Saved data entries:
▽
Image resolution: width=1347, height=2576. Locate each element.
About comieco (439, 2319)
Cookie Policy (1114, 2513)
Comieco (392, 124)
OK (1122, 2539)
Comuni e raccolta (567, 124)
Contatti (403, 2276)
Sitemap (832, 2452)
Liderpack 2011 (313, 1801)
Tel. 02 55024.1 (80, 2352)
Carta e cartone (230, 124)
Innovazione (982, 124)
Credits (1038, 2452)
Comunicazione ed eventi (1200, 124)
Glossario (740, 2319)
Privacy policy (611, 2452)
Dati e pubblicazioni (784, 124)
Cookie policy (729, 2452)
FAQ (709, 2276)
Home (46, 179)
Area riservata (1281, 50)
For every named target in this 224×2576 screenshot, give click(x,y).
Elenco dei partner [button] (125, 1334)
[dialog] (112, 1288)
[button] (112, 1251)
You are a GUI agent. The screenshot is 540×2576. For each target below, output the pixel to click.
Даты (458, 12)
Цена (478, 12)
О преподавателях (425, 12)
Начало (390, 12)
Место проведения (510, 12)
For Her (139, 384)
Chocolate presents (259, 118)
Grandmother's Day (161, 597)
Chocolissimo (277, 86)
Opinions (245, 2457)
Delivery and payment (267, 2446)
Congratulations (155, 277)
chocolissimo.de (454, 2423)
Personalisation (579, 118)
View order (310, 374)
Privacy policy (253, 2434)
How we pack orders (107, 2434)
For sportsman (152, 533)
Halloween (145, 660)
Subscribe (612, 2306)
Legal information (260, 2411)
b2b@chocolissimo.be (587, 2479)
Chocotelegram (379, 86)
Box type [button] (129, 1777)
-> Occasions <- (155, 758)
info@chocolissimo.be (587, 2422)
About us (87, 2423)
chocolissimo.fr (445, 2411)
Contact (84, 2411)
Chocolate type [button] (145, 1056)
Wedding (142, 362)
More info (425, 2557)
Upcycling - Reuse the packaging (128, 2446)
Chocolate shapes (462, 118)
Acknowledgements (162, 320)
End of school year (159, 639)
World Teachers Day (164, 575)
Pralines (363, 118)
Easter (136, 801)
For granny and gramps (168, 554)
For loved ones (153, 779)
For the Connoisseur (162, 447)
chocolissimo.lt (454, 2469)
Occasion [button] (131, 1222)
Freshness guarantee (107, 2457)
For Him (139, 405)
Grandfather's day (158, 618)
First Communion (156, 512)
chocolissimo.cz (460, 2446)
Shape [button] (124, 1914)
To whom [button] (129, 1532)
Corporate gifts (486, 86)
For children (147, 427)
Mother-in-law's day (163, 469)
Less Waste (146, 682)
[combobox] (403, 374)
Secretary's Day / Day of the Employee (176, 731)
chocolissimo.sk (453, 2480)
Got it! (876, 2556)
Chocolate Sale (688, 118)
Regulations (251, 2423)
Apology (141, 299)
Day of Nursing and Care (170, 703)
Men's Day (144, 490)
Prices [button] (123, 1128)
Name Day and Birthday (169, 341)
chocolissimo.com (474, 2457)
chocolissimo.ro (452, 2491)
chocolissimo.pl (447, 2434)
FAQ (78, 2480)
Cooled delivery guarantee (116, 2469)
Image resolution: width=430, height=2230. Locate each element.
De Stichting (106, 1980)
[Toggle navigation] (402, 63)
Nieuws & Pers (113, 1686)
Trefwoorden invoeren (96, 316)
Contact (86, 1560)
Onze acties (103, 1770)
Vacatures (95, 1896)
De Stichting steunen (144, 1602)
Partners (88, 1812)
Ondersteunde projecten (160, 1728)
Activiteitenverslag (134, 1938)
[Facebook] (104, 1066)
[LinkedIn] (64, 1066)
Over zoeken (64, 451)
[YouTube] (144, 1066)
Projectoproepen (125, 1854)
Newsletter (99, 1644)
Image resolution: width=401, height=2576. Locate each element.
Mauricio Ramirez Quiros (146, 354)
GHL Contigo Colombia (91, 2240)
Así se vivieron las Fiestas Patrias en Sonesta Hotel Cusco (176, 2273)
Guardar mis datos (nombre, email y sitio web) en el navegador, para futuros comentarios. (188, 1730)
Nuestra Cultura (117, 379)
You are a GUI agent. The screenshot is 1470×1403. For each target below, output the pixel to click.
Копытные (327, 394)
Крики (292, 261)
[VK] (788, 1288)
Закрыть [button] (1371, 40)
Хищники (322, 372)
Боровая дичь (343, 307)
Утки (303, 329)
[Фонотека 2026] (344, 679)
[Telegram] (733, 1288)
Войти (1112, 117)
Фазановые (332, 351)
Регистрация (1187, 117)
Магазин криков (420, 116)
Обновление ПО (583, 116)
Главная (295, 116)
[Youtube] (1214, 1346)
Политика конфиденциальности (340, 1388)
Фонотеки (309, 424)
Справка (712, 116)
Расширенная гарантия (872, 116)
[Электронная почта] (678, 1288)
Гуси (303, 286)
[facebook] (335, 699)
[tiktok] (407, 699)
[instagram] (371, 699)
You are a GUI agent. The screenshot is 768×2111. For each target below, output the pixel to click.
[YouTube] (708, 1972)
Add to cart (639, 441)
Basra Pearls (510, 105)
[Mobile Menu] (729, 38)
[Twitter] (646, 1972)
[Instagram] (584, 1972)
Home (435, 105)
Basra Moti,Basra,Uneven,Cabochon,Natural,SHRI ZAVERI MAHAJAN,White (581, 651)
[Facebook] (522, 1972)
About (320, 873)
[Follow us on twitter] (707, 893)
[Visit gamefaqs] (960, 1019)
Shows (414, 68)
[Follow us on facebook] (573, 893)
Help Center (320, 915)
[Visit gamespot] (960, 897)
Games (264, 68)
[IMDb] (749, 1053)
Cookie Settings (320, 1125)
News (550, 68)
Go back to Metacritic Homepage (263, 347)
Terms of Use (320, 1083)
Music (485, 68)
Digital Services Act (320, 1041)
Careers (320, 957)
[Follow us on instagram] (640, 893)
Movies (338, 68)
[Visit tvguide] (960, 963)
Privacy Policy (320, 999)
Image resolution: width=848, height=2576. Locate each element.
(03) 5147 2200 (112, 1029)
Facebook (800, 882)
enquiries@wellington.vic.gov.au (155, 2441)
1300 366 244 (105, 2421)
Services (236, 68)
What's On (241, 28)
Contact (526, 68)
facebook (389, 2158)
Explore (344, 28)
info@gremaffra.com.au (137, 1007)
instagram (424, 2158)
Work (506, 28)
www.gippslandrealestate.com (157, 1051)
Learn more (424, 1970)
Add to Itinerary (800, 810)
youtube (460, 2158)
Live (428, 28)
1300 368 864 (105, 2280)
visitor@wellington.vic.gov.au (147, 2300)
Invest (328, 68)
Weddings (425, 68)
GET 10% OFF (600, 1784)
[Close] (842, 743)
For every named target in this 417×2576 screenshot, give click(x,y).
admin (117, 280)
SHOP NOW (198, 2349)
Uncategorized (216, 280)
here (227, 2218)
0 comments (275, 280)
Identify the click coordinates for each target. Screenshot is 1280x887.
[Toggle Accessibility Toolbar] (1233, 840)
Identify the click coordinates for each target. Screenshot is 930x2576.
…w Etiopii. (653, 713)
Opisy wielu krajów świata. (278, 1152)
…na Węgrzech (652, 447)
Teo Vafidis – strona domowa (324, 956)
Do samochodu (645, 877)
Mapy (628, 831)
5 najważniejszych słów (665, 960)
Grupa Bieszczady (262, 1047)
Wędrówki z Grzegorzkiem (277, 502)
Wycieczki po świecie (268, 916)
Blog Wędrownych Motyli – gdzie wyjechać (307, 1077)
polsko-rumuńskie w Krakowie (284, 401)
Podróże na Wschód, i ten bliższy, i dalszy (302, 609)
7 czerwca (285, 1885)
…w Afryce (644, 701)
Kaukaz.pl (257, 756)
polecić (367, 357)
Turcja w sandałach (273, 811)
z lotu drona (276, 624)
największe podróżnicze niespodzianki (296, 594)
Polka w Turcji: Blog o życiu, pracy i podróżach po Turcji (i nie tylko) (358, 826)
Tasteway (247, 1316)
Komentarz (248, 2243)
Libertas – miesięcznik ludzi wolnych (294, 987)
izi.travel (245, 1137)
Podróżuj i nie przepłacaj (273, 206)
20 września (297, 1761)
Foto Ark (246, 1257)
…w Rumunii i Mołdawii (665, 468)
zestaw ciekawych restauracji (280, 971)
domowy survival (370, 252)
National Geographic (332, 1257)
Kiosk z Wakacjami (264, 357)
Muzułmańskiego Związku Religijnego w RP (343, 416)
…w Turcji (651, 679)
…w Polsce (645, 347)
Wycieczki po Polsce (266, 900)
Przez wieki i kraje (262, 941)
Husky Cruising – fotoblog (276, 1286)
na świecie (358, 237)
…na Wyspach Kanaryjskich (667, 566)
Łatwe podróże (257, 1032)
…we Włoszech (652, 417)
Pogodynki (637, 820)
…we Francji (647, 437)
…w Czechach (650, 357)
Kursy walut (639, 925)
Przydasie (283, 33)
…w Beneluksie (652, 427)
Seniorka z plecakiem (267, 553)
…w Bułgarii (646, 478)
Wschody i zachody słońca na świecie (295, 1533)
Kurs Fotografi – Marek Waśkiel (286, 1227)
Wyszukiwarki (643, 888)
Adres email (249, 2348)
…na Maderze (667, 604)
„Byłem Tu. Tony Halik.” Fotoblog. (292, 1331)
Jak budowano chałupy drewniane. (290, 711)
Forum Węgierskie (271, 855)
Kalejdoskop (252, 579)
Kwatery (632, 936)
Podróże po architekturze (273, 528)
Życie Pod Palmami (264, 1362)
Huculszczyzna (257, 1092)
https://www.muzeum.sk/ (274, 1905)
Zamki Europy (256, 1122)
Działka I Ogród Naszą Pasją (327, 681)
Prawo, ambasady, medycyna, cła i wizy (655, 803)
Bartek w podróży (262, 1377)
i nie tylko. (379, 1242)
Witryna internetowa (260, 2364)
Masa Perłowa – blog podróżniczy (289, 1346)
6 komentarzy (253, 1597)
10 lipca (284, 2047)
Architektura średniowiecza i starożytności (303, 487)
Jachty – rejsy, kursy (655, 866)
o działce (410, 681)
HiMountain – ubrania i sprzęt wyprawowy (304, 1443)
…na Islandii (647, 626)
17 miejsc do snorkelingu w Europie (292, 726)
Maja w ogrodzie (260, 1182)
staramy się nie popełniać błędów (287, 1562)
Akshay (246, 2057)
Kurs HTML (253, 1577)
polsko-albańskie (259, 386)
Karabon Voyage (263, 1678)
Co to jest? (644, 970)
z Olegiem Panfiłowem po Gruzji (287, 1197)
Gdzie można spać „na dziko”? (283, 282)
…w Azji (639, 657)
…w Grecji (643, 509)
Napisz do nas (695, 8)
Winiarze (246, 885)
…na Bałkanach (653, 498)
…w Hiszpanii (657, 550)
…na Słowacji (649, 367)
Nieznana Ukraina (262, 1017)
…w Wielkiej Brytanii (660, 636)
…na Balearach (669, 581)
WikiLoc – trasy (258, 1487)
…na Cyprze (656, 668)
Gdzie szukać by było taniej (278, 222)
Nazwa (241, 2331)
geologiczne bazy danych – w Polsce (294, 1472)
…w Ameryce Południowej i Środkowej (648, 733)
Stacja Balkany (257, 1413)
△
EXERCISE: Please copy the lines in the records above between the one holding "chocolissimo.fr (445, 2411)" and the one holding "Less Waste (146, 682)", inclusive, exactly and with no other line.

ANSWER TO THIS TASK:
chocolissimo.fr (445, 2411)
Contact (84, 2411)
Chocolate type [button] (145, 1056)
Wedding (142, 362)
More info (425, 2557)
Upcycling - Reuse the packaging (128, 2446)
Chocolate shapes (462, 118)
Acknowledgements (162, 320)
End of school year (159, 639)
World Teachers Day (164, 575)
Pralines (363, 118)
Easter (136, 801)
For granny and gramps (168, 554)
For loved ones (153, 779)
For the Connoisseur (162, 447)
chocolissimo.lt (454, 2469)
Occasion [button] (131, 1222)
Freshness guarantee (107, 2457)
For Him (139, 405)
Grandfather's day (158, 618)
First Communion (156, 512)
chocolissimo.cz (460, 2446)
Shape [button] (124, 1914)
To whom [button] (129, 1532)
Corporate gifts (486, 86)
For children (147, 427)
Mother-in-law's day (163, 469)
Less Waste (146, 682)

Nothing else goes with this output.